X-Linked Dominant Inheritance
X-linked dominance is a mode of genetic inheritance by which a dominant gene is carried on the X-chromosome. X-linked dominant inheritance indicates that a gene responsible for a genetic disorder is located on the X chromosome, and only one copy of the allele is sufficient to cause the disorder when inherited from the parent that has the disorder. In this, the abnormal gene dominates the gene pair.
A single X-chromosome can cause the mutation in both males and females in X-linked dominant inheritance. The affected male passes its gene to all of their daughters, but not to their sons. The pattern of X-linked dominant Inheritance is different from X-linked recessive inheritance. It is more common in females than males. All the daughters are affected by their fathers. But sons of the same father are not impacted. A heterozygous affected mother passes the trait equally to half of her sons and half of her daughters. Hypophosphatemic rickets is a rare hereditary disease and is an X-linked dominant trait. Retinitis pigmentosa and Rett syndrome are other examples of X-linked dominant traits.

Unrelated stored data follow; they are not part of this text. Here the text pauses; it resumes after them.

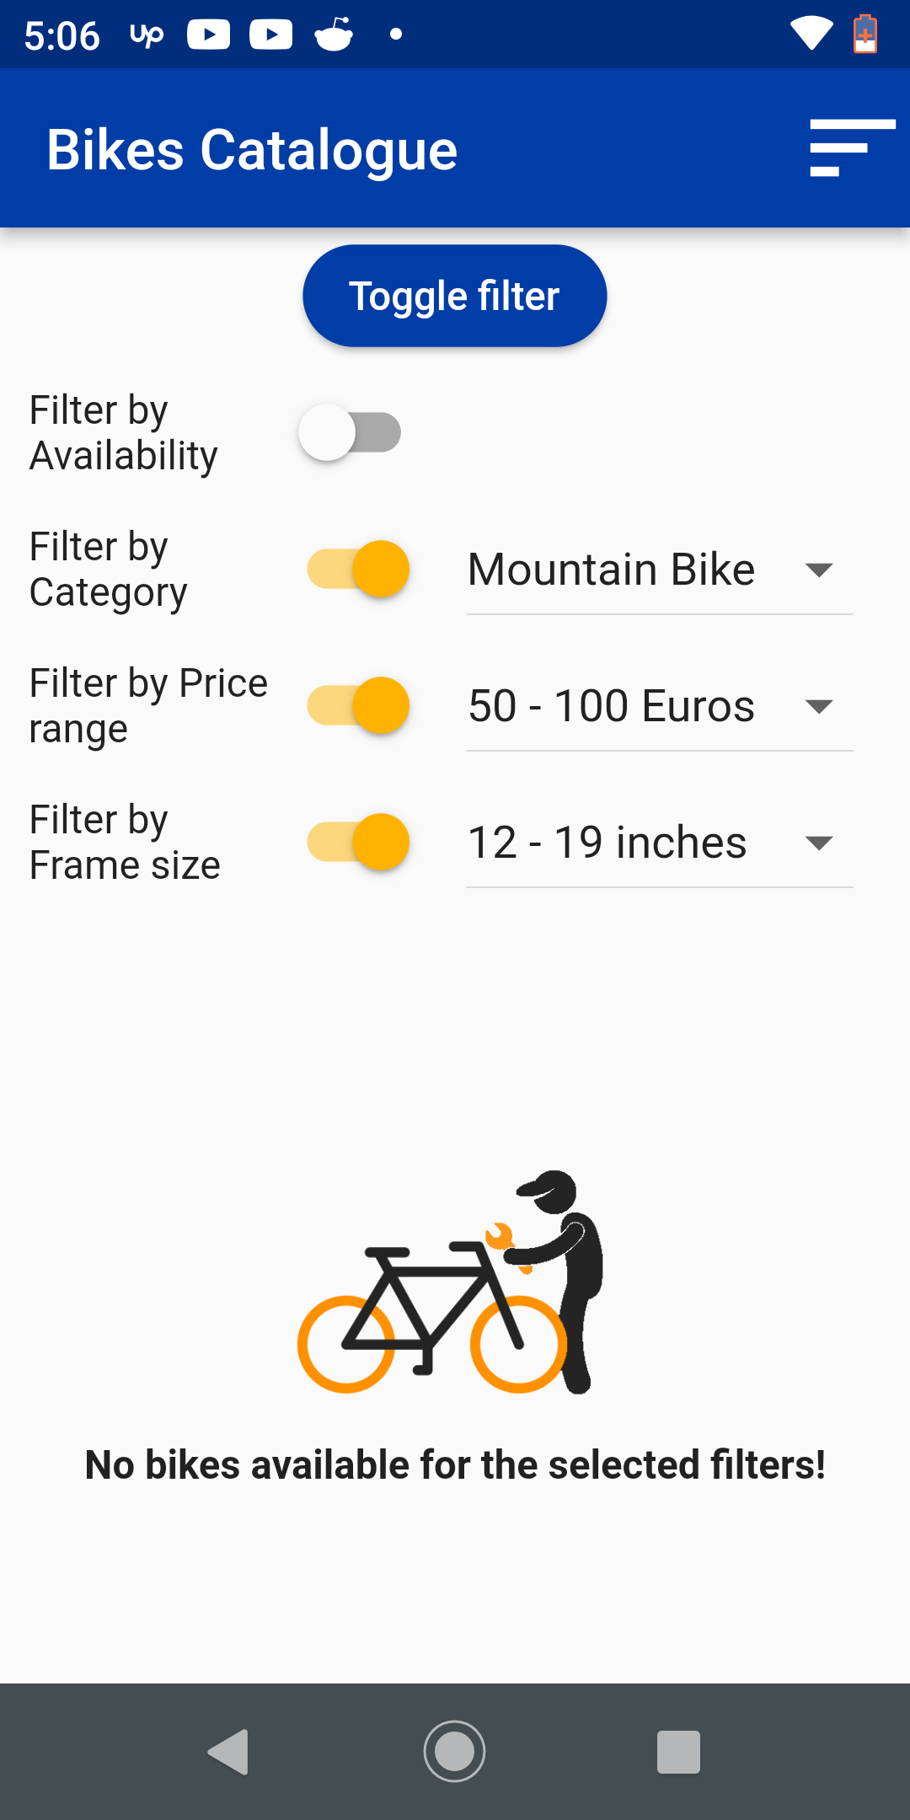Open the sort/filter menu icon
This screenshot has width=910, height=1820.
coord(851,148)
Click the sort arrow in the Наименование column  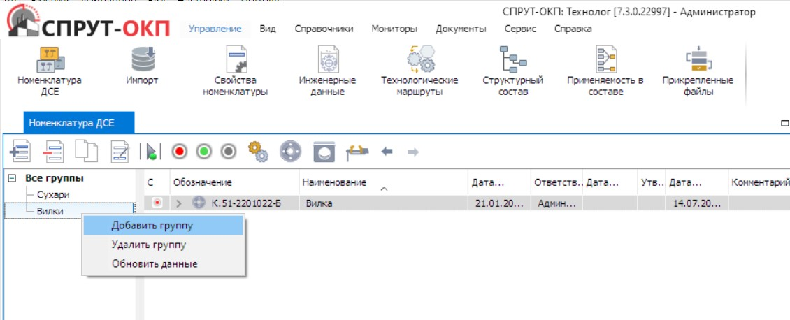click(384, 188)
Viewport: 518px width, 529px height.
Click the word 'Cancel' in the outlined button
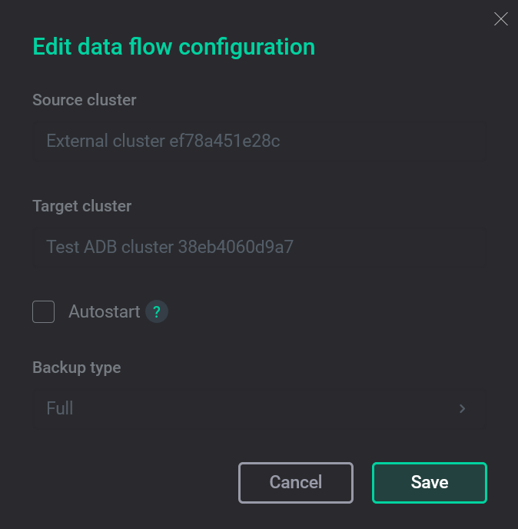coord(295,482)
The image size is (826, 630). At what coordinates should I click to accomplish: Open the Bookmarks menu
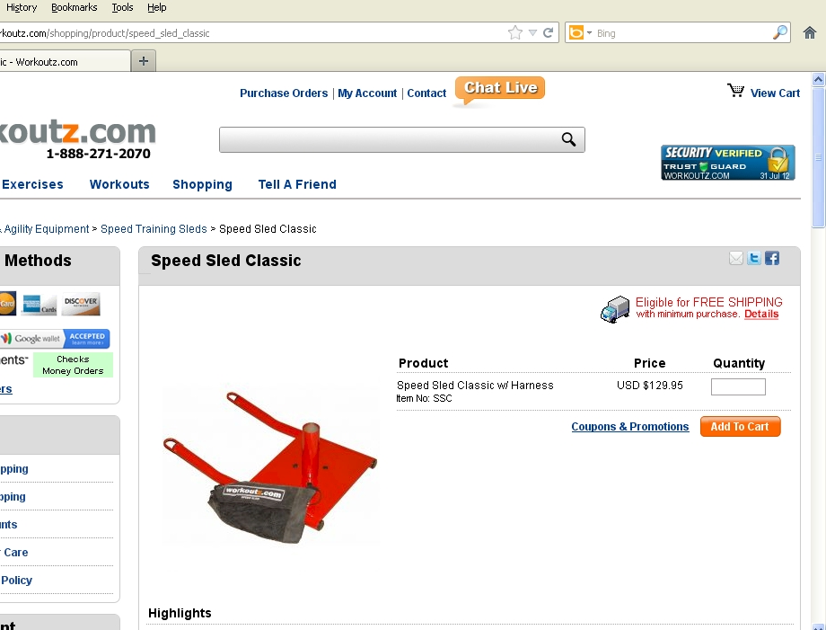pyautogui.click(x=75, y=7)
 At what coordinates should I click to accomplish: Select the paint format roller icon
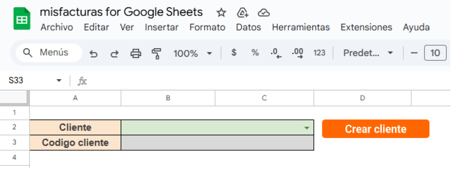point(156,54)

X-Linked Dominant Inheritance
Sex-linked dominant inheritance is also known as X-linked dominance. Sex-linked inheritance is a type of genetic inheritance through which a dominant gene is carried on the X-chromosome. X-linked dominant inheritance is less common than X-linked recessive inheritance. Genes inherited from X-chromosomes can be dominant as well as recessive disorders. X-linked dominant disorder occurred due to genes present on the X-chromosomes.